Pathophysiology and current understanding of degenerative disc disease

Abstract

Degenerative disc disease is a global health concern caused by a combination of genetic, mechanical, metabolic, and environmental factors that progressively disrupt the structure and function of intervertebral discs. The underlying pathophysiology of the condition involves the breakdown of the extracellular matrix, cellular aging, oxidative stress, and persistent inflammation, all of which are driven by cytokines like interleukin 1β, tumor necrosis factor-alpha, and interleukin 6. These processes are regulated by several signaling pathways, such as nuclear factor kappa B, mitogen-activated protein kinase, and Wnt/β-catenin, which contribute to matrix degradation, dehydration, and loss of disc height. Epidemiological studies show that factors like obesity, smoking, and diabetes can accelerate the progression of the disease. While current treatments, both conservative and surgical, mainly focus on symptom relief, they do not halt or reverse the degeneration process. On the other hand, recent advancements in molecular biology and regenerative medicine offer promising new treatment options. Strategies like mesenchymal stem cell therapy, biomaterial scaffolds, and gene therapies aim to restore disc homeostasis by encouraging matrix repair and reducing harmful breakdown processes. Despite encouraging preclinical results, clinical application remains limited by challenges related to cell survival, delivery techniques, and long-term outcomes. Integrating molecular, biomechanical, and regenerative approaches could lead to more effective treatments, including potential disc regeneration.

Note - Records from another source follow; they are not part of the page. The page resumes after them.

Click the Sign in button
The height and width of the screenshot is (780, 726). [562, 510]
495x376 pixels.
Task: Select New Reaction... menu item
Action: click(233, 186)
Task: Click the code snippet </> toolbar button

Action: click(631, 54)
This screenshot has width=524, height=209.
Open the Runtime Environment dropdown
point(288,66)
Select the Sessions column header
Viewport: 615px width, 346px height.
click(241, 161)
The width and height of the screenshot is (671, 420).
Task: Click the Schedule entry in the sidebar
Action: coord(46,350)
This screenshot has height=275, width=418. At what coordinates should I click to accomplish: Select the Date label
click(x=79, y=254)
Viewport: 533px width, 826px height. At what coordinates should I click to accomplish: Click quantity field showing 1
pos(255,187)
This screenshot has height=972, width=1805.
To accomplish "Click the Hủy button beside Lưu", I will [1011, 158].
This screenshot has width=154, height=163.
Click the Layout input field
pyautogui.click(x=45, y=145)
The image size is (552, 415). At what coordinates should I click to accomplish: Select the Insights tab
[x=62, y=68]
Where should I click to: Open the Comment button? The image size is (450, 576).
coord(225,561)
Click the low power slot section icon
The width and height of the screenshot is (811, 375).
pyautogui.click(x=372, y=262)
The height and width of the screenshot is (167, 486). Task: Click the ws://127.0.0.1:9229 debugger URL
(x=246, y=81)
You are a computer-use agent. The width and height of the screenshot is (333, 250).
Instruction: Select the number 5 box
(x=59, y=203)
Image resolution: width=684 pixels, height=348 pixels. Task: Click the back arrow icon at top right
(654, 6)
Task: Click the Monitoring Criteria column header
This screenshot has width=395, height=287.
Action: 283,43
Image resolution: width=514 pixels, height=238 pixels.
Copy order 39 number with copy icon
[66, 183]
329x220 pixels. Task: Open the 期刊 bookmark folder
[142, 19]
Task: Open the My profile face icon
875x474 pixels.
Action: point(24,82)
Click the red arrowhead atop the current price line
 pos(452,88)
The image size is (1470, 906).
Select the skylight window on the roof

Keywords: Intervertebral disc; Degenerative disc disease; Degeneration; Cytokines; Cellular senescence; Treatment

Core Tip: Degenerative disc disease is a multifactorial condition caused by genetic, mechanical, metabolic, and environmental factors that disrupt disc homeostasis, resulting in chronic back pain and disability. Key pathological mechanisms include extracellular matrix degradation, oxidative stress, cellular senescence, and inflammation mediated by cytokines such as interleukin 1β, tumor necrosis factor-alpha, and interleukin 6 via several signaling pathways. While current treatments primarily address symptoms, emerging regenerative approaches, including mesenchymal stem cell therapy, biomaterial scaffolds, and gene-based interventions, aim to restore disc structure and function. Integrating molecular, biomechanical, and regenerative insights offers promise for achieving true biological disc repair.